NET Research Foundation receives transformational gift for rare cancer research
The Neuroendocrine Tumor (NET) Research Foundation today announced that it has received a major gift from the Margie and Robert E. Petersen Foundation to launch the most ambitious research effort ever undertaken to control and cure neuroendocrine cancers. Automobile publishing giant Robert E. Petersen passed away from this form of cancer, which is diagnosed in an estimated 12,000 Americans each year. It is the same disease that claimed the life of Apple founder Steve Jobs. The $15 million gift will provide $5 million a year for three years in funds and endowment to support research and investigators dedicated to a cure.
"A gift of this magnitude will greatly intensify the research that can be conducted in this rare disease space. With very little public funding for this type of research, a private gift of this magnitude is nothing short of transformational," said Ron Hollander, NET Research Foundation Executive Director. "We are so grateful to the Margie and Robert E. Petersen Foundation. This is an exciting time for cancer research, as new treatments like Immunotherapy are having breakthrough results for many forms of cancer. We will be reaching out to researchers throughout the US and beyond to bring the best ideas and investigators to the cause of curing neuroendocrine cancers."
Robert E. Petersen started and published magazines such as Motor Trend and Hot Rod Magazine and founded the Petersen Automotive Museum in Los Angeles. He passed away from neuroendocrine cancer in 2007. As he and his family experienced almost ten years ago, there is still too little known, few effective treatments and no cures available for these rare cancers.
"With this gift to catalyze our efforts, we must now build and sustain this new level of intensity until we see our cause through to completion," said NET Research Foundation Board Chair, Carol Branaman.
NETs are rare and originate from specialized cells called neuroendocrine cells. NETs can occur throughout the body, but primary sites include the gastrointestinal tract, pancreas, rectum, lungs, and appendix. More than 100,000 people in the US are living with neuroendocrine cancers and the number of those diagnosed is increasing by more than five percent annually.
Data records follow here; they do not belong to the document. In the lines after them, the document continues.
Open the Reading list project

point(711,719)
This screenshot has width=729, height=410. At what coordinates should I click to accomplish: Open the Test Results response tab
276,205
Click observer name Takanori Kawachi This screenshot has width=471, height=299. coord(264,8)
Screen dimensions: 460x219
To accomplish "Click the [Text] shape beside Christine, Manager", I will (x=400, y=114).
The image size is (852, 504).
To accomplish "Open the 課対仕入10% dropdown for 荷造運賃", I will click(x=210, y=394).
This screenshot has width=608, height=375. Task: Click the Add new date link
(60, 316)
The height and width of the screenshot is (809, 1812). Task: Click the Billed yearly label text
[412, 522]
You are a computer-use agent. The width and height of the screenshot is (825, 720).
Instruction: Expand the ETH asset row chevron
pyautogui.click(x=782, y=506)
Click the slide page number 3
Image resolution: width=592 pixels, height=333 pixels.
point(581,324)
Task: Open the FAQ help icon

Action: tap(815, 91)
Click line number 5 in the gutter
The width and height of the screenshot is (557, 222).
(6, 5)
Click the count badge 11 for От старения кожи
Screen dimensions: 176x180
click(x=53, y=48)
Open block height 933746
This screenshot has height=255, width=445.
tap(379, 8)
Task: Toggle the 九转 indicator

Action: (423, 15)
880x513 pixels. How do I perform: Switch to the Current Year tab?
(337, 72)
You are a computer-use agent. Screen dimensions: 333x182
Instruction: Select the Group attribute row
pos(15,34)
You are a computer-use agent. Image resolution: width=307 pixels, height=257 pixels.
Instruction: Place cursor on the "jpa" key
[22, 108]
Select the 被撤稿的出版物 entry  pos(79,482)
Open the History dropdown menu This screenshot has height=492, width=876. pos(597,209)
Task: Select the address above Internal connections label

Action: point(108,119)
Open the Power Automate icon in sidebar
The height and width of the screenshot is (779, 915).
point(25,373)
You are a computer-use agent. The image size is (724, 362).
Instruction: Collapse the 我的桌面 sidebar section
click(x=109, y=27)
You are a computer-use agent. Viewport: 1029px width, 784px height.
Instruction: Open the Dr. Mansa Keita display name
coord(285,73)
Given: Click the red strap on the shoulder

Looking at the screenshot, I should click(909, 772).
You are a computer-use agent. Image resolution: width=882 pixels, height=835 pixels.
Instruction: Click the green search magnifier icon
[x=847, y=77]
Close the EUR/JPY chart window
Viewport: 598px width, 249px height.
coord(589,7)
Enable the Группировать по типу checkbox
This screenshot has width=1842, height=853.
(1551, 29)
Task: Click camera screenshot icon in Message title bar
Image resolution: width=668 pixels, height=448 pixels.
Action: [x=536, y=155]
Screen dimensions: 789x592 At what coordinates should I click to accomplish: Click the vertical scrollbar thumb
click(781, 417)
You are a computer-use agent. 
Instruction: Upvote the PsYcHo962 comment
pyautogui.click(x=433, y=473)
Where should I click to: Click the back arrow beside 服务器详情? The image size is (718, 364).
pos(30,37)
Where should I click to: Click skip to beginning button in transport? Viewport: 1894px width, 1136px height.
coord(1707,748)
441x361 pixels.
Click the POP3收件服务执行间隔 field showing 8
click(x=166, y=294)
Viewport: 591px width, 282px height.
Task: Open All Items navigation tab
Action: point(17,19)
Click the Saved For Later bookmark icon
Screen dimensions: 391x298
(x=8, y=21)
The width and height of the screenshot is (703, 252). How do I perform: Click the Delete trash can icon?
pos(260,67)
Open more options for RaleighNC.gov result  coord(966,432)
Because symptoms often mimic those of other conditions, the majority of NET patients are initially misdiagnosed and the time from onset of symptoms to proper diagnosis often exceeds five years.
To date, there are few clues as to what makes these tumors form, change, and grow. For ten years, the NET Research Foundation has built, connected, and supported a growing community of researchers dedicated to breakthrough scientific research in the quest to cure neuroendocrine cancers. Since its inception, the NET Research Foundation has awarded over $12 million in large-scale, multi-year research grants to leading scientists at renowned research institutions, and 7 of the top 10 US cancer centers. The Margie and Robert E. Petersen Foundation gift will allow the NET Research Foundation to take the next step forward to advance its vital mission.